• _TEXT SECTION_

══════════════════════════════

FINSUM

(Washington)

In a highly unusual break from presidential tradition, President Trump weighed in yesterday on the Fed’s current policy approach, and he was not happy. Speaking in regard to recent rate hikes and plans to continue doing so, Trump said “I’m not thrilled … Because we go up and every time you go up they want to raise rates again ... I am not happy about it. But at the same time I’m letting them do what they feel is best.” Speaking plainly, Trump continued “I’m just saying the same thing that I would have said as a private citizen … So somebody would say, ‘Oh, maybe you shouldn’t say that as president. I couldn’t care less what they say, because my views haven’t changed. I don’t like all of this work that we’re putting into the economy and then I see rates going up”.


FINSUM: The media is trying to make a very big deal out of this, but in our view, these are pretty benign comments, especially coming from Trump.

(New York)

Barron’s has run a new piece warning advisors that they need to keep an eye on some new and growing financial data software that clients are increasingly using. The services, offered by new and old companies like eMoney, SigFig, and Betterment, focus on financial data aggregation, or letting consumers see their full financial picture in one place. The article warns that investors need to stay abreast of these kind of developments to know how to keep their services one step ahead and not let their business be eaten by commoditizing technologies.


FINSUM: The wealth management landscape is changing rapidly, and given how much tasks that used to be very time-consuming have been revolutionized, it should now be second nature for advisors to constantly look over their shoulder to discern how they can continue to add value.

(Houston)

The oil market is in an odd place right now. Generally described as “tight”—when supply and demand are very close, prices have risen considerably over the last several months. That said, prices have fallen steeply over the last week or so on fears of falling demand and rising supply. That is what makes today’s call on oil so bold. Barron’s, citing a senior research analyst on the oil market, says that prices may rise from their current high $60s range all the way to more than $100 this year. The core of the argument is that supply increases are not enough to offset growing global demand.


FINSUM: We don’t see oil going that high, but it could resume its bullish run. The core idea for us is that the oil market has many ways to increase supply (e.g. using strategic oil reserves, loosening sanctions etc), so we don’t see prices rising that sharply.

(New York)

There has been a lot of speculation lately about the extent to which the current growing trade war may affect the economy and markets. Some expect a benign effect on both. Well, Bloomberg has run a piece arguing that the trade war may lead to a Chinese debt crisis, which could in turn lead to a global financial crisis. The impact of the tariffs on the Chinese economy could be serious. China is already seeing a very high level of defaults, and with the extra burden of tariffs coupled with a weaker Yuan, it could create credit chaos for Beijing. Bloomberg put it this way, saying “That the massive burden of debt will drag the economy into recession is as obvious as the empty towers that rise on every landscape … But on any metric, the amount of new lending each year grows faster than the economy, and the interest newly owed exceeds the incremental rise in GDP. In other words, the whole economy is a Ponzi scheme”.


FINSUM: It is hard to imagine a more forceful comment than that last one from Bloomberg. We don’t know if we would go so far, but given how indebted the Chinese economy is, and their reliance on exports, tariffs could spark a meltdown that then spreads overseas.

══════════════════════════════

• _REQUEST 1_
Reproduce the passage of the financial news roundup from "FINSUM: It is" up to and including "then spreads overseas.".
• _REQUEST 2_
Continue the financial news roundup, starting right after its final sentence.

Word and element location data
══════════════════════════════

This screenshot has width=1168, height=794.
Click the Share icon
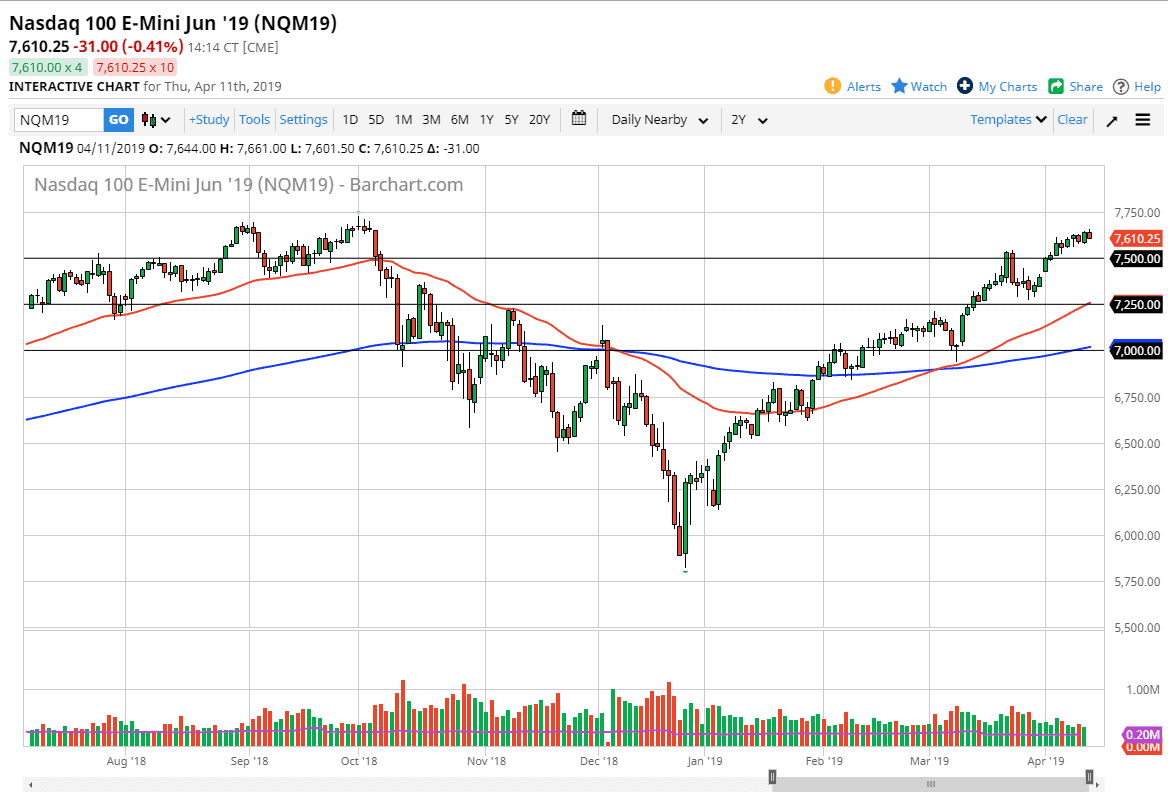1056,87
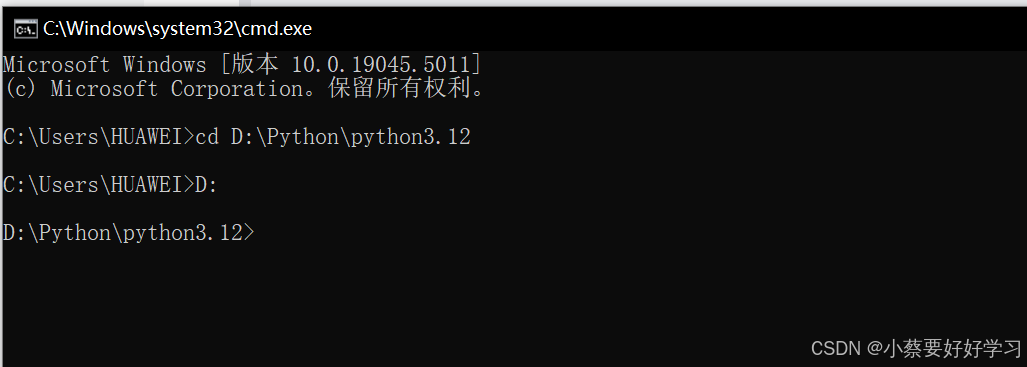Click the greater-than sign after python3.12

coord(249,233)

══════════════════════════════

• _EXERCISE OUTPUT 1_
FINSUM: It is hard to imagine a more forceful comment than that last one from Bloomberg. We don’t know if we would go so far, but given how indebted the Chinese economy is, and their reliance on exports, tariffs could spark a meltdown that then spreads overseas.

• _EXERCISE OUTPUT 2_
(New York)

The New York State Department of Taxation and Finance has just formally opened an investigation into Trump’s charity activities. The state accuses the Donald J. Trump Foundation of violating state tax laws regarding campaign financing, self-dealing, and illegally coordinating with the presidential campaign. The state seeks to dissolve the foundation in addition to other measures. The investigation may turn criminal, in which case it could widen in scope to include much of Trump’s personal financial affairs, including his tax returns.


FINSUM: Hard to know how broad this could extend, but it seems like it will certainly intersect with Mueller’s investigation. It could prove a big headache for the president.

(Houston)

The commodities market is taking a wallop across the board today. It seemed to start earlier this week with oil dropping on fears over weakening Chinese GDP. Weaker growth would mean less demand for oil. Now, those fears have spread across most of the commodities market, with metals currently selling off strongly on the same fears. The renewed selling follows losses nearing 20% in industrial metals over the last month.


FINSUM: Remember that commodities markets are often a leading recession indicator, so this data does not bode well. Though in this case, it seems to be GDP data leading commodities, which is a bit back-to-front.

(Atlanta)

All of the worries in the real estate market have been focused on commercial property. While commercial real estate is supposed to be overvalued and over-supplied (a dangerous combo), US residential real estate is supposed to be healthy, with manageable price rises and tight supply. However, the residential market has just gotten some bleak news. US Housing starts plunged by over 12% in June, and new building permits dropped over 2%. The reasons cited for the drop are a lack of skilled workers to build and a higher cost for materials.


FINSUM: The question is whether this is a demand-led problem (new buyers pulling away) or a supply-led one (meaning the supply of everything is too tight). The first would indicate falling prices, the second the opposite.

(New York)

A lot of investors may be asking themselves whether stocks will be directly impacted by a trade war. In the last several trading days, the market seems to have shrugged off the increasing trade tensions. However, JP Morgan is warning that the burgeoning trade war may wreak havoc on the market. The rising tariffs now occurring globally follow 50 years of increasing free trade, so there is little modern precedent for what is occurring.


FINSUM: In our view, the market does not have a good feel for pricing the risk of a trade war because it has been so long since investors have seen anything like it. Beware.

(New York)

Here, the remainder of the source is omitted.